- _What to produce_: Repeat all entries exactly.

- _Provided data_:
======

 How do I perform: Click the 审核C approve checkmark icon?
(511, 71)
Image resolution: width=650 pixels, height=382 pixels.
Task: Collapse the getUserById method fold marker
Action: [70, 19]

======

- _Exercise result_:
 How do I perform: Click the 审核C approve checkmark icon?
(511, 71)
Image resolution: width=650 pixels, height=382 pixels.
Task: Collapse the getUserById method fold marker
Action: [70, 19]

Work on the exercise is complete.